ADetailer顔面修復 人の顔や手など、一般的に綺麗に生成されにくいとされる部位に関する修復の設定。
こちらもText2Imgに同様の設定あり。
inpaint(インペイント) 任意の範囲を指定し別のプロンプトで上書きする。
Edit with AI プロンプトに記載した内容をAIが解釈して修正を行う…はずですが精度は微妙です。

それでは、上記のうち「Upscale」と「ADetailer顔面修復」を除く3種類について、Text2Imgで生成した画像を使って実際に試してみましょう。

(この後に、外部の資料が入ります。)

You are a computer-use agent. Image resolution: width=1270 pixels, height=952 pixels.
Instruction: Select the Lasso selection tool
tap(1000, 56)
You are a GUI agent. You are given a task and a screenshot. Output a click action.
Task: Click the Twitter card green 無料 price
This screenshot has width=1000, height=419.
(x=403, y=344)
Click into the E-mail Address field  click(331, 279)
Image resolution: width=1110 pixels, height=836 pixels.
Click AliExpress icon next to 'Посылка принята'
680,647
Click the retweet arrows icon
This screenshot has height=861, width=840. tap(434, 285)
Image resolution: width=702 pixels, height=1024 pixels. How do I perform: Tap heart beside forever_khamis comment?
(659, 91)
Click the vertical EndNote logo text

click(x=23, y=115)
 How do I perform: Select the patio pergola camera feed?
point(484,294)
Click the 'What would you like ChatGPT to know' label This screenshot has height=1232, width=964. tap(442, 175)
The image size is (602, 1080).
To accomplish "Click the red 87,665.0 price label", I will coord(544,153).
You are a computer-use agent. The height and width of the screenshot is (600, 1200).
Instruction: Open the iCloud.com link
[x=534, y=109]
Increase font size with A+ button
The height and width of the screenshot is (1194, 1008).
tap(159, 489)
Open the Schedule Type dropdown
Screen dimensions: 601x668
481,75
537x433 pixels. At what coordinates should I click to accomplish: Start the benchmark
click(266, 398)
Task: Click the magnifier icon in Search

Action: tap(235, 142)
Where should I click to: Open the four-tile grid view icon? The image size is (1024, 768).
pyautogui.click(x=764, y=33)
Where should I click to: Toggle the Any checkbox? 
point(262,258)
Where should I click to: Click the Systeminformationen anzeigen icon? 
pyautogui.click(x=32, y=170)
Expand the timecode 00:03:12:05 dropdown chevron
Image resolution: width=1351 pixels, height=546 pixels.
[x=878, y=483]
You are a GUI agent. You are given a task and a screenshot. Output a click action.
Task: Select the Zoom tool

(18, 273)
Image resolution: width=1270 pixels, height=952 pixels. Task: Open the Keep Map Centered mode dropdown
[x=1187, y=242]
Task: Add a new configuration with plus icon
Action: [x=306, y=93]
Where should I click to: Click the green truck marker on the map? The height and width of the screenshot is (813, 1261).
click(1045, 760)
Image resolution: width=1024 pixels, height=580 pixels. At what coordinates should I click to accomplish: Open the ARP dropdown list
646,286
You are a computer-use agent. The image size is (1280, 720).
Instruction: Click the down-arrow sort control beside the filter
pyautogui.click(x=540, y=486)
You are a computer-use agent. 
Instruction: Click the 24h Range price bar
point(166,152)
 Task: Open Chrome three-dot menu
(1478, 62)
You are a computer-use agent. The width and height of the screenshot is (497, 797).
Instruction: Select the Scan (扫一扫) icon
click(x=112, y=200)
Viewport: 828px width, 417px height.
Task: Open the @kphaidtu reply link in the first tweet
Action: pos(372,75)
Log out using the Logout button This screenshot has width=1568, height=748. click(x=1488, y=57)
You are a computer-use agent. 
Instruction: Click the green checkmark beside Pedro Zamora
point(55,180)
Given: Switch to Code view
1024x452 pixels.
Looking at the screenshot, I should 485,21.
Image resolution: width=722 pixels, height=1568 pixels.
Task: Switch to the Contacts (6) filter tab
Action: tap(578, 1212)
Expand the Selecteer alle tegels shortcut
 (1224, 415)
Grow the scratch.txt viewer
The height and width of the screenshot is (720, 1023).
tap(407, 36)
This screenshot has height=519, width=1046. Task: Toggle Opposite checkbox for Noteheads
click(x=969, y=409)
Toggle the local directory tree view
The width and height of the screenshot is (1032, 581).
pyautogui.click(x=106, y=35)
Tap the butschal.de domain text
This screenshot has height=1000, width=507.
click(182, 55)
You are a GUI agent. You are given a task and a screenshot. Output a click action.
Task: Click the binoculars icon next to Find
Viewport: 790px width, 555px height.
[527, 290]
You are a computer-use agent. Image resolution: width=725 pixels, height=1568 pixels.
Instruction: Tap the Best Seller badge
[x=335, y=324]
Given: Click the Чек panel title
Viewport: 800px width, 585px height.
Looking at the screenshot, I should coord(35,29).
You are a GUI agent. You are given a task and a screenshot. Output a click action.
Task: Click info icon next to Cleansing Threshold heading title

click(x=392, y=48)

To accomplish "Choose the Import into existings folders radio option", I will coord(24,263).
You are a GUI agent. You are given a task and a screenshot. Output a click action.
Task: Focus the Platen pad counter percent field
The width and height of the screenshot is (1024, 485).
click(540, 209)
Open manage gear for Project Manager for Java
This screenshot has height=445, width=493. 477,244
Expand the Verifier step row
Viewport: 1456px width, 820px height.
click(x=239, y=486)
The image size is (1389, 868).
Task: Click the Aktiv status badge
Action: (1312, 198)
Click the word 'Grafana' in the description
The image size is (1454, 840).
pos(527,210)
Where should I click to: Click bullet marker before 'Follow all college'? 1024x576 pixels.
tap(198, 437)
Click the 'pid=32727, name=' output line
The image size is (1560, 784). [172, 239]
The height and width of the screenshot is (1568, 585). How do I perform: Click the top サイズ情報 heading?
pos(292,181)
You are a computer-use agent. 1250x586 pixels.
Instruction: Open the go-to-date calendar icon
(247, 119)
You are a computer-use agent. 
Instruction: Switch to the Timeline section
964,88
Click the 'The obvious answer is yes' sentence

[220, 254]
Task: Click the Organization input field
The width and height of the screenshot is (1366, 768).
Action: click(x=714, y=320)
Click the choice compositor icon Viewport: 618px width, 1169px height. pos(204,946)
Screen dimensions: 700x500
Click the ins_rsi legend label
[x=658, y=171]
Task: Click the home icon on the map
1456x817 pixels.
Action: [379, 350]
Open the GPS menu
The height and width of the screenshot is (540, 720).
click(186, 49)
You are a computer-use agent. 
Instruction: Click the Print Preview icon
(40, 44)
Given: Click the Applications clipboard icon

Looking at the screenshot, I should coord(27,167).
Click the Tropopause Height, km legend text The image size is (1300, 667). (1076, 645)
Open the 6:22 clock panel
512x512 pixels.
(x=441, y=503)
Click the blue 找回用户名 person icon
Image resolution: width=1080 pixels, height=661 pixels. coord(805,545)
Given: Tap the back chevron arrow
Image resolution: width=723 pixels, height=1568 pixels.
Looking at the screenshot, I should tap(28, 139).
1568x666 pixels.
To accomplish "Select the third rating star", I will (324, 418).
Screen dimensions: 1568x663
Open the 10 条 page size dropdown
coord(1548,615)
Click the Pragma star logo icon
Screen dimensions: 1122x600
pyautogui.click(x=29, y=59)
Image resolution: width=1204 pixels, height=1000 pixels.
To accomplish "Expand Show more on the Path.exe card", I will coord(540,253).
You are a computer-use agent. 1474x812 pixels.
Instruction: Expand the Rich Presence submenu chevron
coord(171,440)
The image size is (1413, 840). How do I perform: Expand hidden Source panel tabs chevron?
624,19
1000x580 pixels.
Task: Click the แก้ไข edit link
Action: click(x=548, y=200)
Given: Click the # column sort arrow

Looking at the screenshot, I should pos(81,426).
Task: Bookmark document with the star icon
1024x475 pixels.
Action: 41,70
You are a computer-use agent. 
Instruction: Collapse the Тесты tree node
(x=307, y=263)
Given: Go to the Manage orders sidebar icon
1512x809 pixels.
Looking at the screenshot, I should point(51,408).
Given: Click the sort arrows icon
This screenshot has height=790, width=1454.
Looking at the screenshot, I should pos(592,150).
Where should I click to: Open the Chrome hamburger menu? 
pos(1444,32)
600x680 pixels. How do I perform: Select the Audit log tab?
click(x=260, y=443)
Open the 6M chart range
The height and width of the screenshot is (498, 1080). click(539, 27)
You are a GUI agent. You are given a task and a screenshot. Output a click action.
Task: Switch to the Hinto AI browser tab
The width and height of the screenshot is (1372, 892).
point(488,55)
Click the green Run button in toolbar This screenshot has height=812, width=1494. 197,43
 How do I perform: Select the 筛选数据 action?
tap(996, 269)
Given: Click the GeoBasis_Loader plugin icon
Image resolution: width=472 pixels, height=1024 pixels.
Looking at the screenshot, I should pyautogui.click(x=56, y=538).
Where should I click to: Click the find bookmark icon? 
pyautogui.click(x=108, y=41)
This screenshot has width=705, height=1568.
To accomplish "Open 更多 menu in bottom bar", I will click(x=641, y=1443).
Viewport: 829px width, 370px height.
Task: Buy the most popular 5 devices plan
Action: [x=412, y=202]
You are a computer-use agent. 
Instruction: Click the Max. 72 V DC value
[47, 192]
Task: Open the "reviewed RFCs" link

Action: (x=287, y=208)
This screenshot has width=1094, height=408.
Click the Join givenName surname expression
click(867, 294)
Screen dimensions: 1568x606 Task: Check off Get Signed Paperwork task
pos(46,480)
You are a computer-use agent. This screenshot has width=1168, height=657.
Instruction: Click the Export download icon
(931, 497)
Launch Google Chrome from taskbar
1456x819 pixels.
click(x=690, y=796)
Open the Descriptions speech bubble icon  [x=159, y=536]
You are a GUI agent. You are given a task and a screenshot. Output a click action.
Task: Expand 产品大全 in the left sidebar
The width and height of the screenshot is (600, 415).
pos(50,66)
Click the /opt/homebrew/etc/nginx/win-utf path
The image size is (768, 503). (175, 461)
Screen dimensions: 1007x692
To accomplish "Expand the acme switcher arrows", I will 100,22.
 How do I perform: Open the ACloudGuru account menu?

なお、Text2Imgと同じく設定項目に応じてクレジットが消費されます。

Img2Img

プロンプトを少し変更してみます(差分は赤文字)

■元のプロンプト
1girl, solo, long hair, twintail hairstyle, looking at viewer, blush, bangs, black cat tail, jewelry, blue eyes, wavy hair, earrings, cute outfit, parted lips, blurry, eyelashes, ((masterpiece: 2)), excellent quality, light particles, water drop, ((stunning_image: 1.5)), Anime art style

■修正したプロンプト
1girl, solo, short black hair, twintail hairstyle, looking at viewer, blush, bangs, black cat tail, jewelry, red eyes, wavy hair, cute outfit, parted lips, blurry, eyelashes, ((masterpiece: 2)), excellent quality, light particles, water drop, ((stunning_image: 1.5)), Anime art style

生成結果は以下の通り。完璧ではないですが概ね想定通りの結果となりました。

inpaint(インペイント)

以下のように再生成したい箇所を塗りつぶし、プロンプトに生成させたい内容を記載します。

今回は口元を塗りつぶし、プロンプトに「Wearing a mask」(マスクを付けている)と入力しました。結果は以下。

これで風邪を引いても大丈夫ですね(?)

Edit with AI

編集したい内容をプロンプトに直接入力します。試しに以下の内容をプロンプトに入力してみました。

Change eye color from blue to green

(日本語訳)
目の色を青から緑に変更

生成結果は以下の通り。

どうして…?

目の色どころか全体的に緑色になってしまいました。AIの発想力には驚かされるばかりです。

テキストから動画を生成する

クラシックモードから「アニメート」タブを選択すると、テキストから1秒の動画(gif形式)を生成することが出来ます。

使い方は「Text2Img」とだいたい同じであり、プロンプトに生成したい動画の説明を英語で入力し「生成」ボタンをクリックすると、一定のクレジットを消費して画像が生成されます。

設定可能な項目もText2ImgやImg2Imgと概ね同じですが、以下のような違いはあります。

  • 選択可能なモデルやLoRAが異なる
  • 修復関連の項目はない
  • アニメート特有の設定項目(フレーム数、FPS)がある

また、消費クレジットは画像生成と比べて遥かに大きく、例えばフレーム数を16、サンプリング回数を20とした場合は生成1回につき約13クレジットを消費します。

というわけで試しに生成してみたものが以下。

設定内容(主要項目抜粋)

■プロンプト
Close-up of a girl with silver hair and blue eyes. She is wearing shiny earrings and has a gentle smile on her face.

■ネガティブプロンプト
EasyNegative

■モデル
RealCartoon – Special SP1

■MotionLoRA
v2_lora_ZoomOut – 1

生成結果

1秒なので使い道は限られそうですが、一応動画の生成も出来るよってことで。

使用した感想

設定項目が非常に多く理想の画像を生成するには慣れが必要ですが、使いこなせるようになると一気に表現の幅が広がるようには思えました。というかこれもうStable Diffusionそのものですね。

類似サービスのSeaArt AIとは好みで使い分ければ良いというか、むしろ両方のアカウントを作成してより多くの生成経験を積むことが最良かと思われます。